## Data shown

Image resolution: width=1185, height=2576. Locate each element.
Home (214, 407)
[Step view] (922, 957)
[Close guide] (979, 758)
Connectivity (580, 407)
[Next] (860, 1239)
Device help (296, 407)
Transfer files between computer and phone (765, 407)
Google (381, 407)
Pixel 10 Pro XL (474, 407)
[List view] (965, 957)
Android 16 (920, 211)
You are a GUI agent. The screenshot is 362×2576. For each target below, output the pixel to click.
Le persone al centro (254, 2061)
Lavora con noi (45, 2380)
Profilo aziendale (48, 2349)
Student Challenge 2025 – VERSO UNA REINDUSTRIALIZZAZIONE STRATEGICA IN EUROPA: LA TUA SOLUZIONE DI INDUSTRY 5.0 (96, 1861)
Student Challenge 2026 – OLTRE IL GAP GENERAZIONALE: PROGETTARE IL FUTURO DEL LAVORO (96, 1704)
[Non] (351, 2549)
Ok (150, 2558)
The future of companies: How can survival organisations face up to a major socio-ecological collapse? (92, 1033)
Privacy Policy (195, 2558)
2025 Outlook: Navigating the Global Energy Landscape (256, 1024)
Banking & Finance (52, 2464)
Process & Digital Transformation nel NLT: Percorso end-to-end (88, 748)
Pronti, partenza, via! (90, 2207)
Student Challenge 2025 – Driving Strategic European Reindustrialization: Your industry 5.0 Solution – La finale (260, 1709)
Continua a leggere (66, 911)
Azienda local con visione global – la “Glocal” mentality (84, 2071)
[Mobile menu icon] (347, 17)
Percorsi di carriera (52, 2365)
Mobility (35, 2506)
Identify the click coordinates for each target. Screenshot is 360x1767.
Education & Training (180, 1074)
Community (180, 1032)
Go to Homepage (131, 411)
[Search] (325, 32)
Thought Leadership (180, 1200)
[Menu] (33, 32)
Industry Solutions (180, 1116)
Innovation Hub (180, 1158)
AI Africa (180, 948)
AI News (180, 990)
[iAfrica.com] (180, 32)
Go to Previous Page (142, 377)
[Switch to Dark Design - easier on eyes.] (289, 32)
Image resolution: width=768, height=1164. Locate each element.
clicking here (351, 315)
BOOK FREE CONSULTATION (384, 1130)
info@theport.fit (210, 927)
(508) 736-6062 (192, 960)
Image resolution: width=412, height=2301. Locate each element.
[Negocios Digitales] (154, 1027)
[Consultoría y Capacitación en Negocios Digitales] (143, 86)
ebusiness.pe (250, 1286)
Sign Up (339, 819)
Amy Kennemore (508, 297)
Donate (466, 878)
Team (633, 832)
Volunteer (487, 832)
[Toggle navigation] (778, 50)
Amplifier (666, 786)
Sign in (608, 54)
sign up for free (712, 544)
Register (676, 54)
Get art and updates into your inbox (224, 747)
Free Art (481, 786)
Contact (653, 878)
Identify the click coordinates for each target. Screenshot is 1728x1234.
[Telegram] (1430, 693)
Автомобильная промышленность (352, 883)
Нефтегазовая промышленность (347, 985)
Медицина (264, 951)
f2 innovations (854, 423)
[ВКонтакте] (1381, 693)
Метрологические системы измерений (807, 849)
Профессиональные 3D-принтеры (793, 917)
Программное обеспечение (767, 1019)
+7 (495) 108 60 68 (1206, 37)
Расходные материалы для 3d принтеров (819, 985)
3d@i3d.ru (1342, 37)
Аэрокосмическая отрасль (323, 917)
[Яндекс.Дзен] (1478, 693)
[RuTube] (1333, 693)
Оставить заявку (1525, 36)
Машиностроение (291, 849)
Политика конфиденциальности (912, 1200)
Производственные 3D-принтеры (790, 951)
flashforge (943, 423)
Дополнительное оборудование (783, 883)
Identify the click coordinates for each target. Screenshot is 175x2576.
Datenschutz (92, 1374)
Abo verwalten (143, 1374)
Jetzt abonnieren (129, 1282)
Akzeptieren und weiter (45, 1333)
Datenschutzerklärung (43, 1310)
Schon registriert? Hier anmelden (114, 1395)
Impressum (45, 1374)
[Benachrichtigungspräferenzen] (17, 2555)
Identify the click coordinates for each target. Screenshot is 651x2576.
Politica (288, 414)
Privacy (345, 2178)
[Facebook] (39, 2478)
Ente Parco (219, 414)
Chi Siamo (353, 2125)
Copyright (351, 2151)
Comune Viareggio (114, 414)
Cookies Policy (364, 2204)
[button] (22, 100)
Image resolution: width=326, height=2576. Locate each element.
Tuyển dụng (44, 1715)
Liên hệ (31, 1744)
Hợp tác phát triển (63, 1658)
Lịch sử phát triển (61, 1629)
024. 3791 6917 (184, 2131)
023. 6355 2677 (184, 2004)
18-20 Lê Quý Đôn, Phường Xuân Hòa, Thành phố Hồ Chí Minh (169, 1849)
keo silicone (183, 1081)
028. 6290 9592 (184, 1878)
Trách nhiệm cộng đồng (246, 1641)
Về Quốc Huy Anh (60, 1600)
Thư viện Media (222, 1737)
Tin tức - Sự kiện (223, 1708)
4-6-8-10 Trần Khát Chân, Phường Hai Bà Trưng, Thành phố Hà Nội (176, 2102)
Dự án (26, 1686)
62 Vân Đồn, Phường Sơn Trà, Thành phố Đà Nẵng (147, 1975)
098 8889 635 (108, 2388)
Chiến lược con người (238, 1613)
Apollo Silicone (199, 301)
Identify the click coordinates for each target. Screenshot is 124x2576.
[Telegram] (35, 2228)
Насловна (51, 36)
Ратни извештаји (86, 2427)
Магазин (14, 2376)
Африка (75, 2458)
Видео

## Aim of the exercise
Repeat the records above exactly.

## Exercise result
Image resolution: width=1185, height=2576. Locate each element.
Home (214, 407)
[Step view] (922, 957)
[Close guide] (979, 758)
Connectivity (580, 407)
[Next] (860, 1239)
Device help (296, 407)
Transfer files between computer and phone (765, 407)
Google (381, 407)
Pixel 10 Pro XL (474, 407)
[List view] (965, 957)
Android 16 (920, 211)
You are a GUI agent. The screenshot is 362×2576. For each target below, output the pixel to click.
Le persone al centro (254, 2061)
Lavora con noi (45, 2380)
Profilo aziendale (48, 2349)
Student Challenge 2025 – VERSO UNA REINDUSTRIALIZZAZIONE STRATEGICA IN EUROPA: LA TUA SOLUZIONE DI INDUSTRY 5.0 (96, 1861)
Student Challenge 2026 – OLTRE IL GAP GENERAZIONALE: PROGETTARE IL FUTURO DEL LAVORO (96, 1704)
[Non] (351, 2549)
Ok (150, 2558)
The future of companies: How can survival organisations face up to a major socio-ecological collapse? (92, 1033)
Privacy Policy (195, 2558)
2025 Outlook: Navigating the Global Energy Landscape (256, 1024)
Banking & Finance (52, 2464)
Process & Digital Transformation nel NLT: Percorso end-to-end (88, 748)
Pronti, partenza, via! (90, 2207)
Student Challenge 2025 – Driving Strategic European Reindustrialization: Your industry 5.0 Solution – La finale (260, 1709)
Continua a leggere (66, 911)
Azienda local con visione global – la “Glocal” mentality (84, 2071)
[Mobile menu icon] (347, 17)
Percorsi di carriera (52, 2365)
Mobility (35, 2506)
Identify the click coordinates for each target. Screenshot is 360x1767.
Education & Training (180, 1074)
Community (180, 1032)
Go to Homepage (131, 411)
[Search] (325, 32)
Thought Leadership (180, 1200)
[Menu] (33, 32)
Industry Solutions (180, 1116)
Innovation Hub (180, 1158)
AI Africa (180, 948)
AI News (180, 990)
[iAfrica.com] (180, 32)
Go to Previous Page (142, 377)
[Switch to Dark Design - easier on eyes.] (289, 32)
Image resolution: width=768, height=1164. Locate each element.
clicking here (351, 315)
BOOK FREE CONSULTATION (384, 1130)
info@theport.fit (210, 927)
(508) 736-6062 (192, 960)
Image resolution: width=412, height=2301. Locate each element.
[Negocios Digitales] (154, 1027)
[Consultoría y Capacitación en Negocios Digitales] (143, 86)
ebusiness.pe (250, 1286)
Sign Up (339, 819)
Amy Kennemore (508, 297)
Donate (466, 878)
Team (633, 832)
Volunteer (487, 832)
[Toggle navigation] (778, 50)
Amplifier (666, 786)
Sign in (608, 54)
sign up for free (712, 544)
Register (676, 54)
Get art and updates into your inbox (224, 747)
Free Art (481, 786)
Contact (653, 878)
Identify the click coordinates for each target. Screenshot is 1728x1234.
[Telegram] (1430, 693)
Автомобильная промышленность (352, 883)
Нефтегазовая промышленность (347, 985)
Медицина (264, 951)
f2 innovations (854, 423)
[ВКонтакте] (1381, 693)
Метрологические системы измерений (807, 849)
Профессиональные 3D-принтеры (793, 917)
Программное обеспечение (767, 1019)
+7 (495) 108 60 68 (1206, 37)
Расходные материалы для 3d принтеров (819, 985)
3d@i3d.ru (1342, 37)
Аэрокосмическая отрасль (323, 917)
[Яндекс.Дзен] (1478, 693)
[RuTube] (1333, 693)
Оставить заявку (1525, 36)
Машиностроение (291, 849)
Политика конфиденциальности (912, 1200)
Производственные 3D-принтеры (790, 951)
flashforge (943, 423)
Дополнительное оборудование (783, 883)
Identify the click coordinates for each target. Screenshot is 175x2576.
Datenschutz (92, 1374)
Abo verwalten (143, 1374)
Jetzt abonnieren (129, 1282)
Akzeptieren und weiter (45, 1333)
Datenschutzerklärung (43, 1310)
Schon registriert? Hier anmelden (114, 1395)
Impressum (45, 1374)
[Benachrichtigungspräferenzen] (17, 2555)
Identify the click coordinates for each target. Screenshot is 651x2576.
Politica (288, 414)
Privacy (345, 2178)
[Facebook] (39, 2478)
Ente Parco (219, 414)
Chi Siamo (353, 2125)
Copyright (351, 2151)
Comune Viareggio (114, 414)
Cookies Policy (364, 2204)
[button] (22, 100)
Image resolution: width=326, height=2576. Locate each element.
Tuyển dụng (44, 1715)
Liên hệ (31, 1744)
Hợp tác phát triển (63, 1658)
Lịch sử phát triển (61, 1629)
024. 3791 6917 (184, 2131)
023. 6355 2677 (184, 2004)
18-20 Lê Quý Đôn, Phường Xuân Hòa, Thành phố Hồ Chí Minh (169, 1849)
keo silicone (183, 1081)
028. 6290 9592 (184, 1878)
Trách nhiệm cộng đồng (246, 1641)
Về Quốc Huy Anh (60, 1600)
Thư viện Media (222, 1737)
Tin tức - Sự kiện (223, 1708)
4-6-8-10 Trần Khát Chân, Phường Hai Bà Trưng, Thành phố Hà Nội (176, 2102)
Dự án (26, 1686)
62 Vân Đồn, Phường Sơn Trà, Thành phố Đà Nẵng (147, 1975)
098 8889 635 (108, 2388)
Chiến lược con người (238, 1613)
Apollo Silicone (199, 301)
Identify the click coordinates for each target. Screenshot is 124x2576.
[Telegram] (35, 2228)
Насловна (51, 36)
Ратни извештаји (86, 2427)
Магазин (14, 2376)
Африка (75, 2458)
Видео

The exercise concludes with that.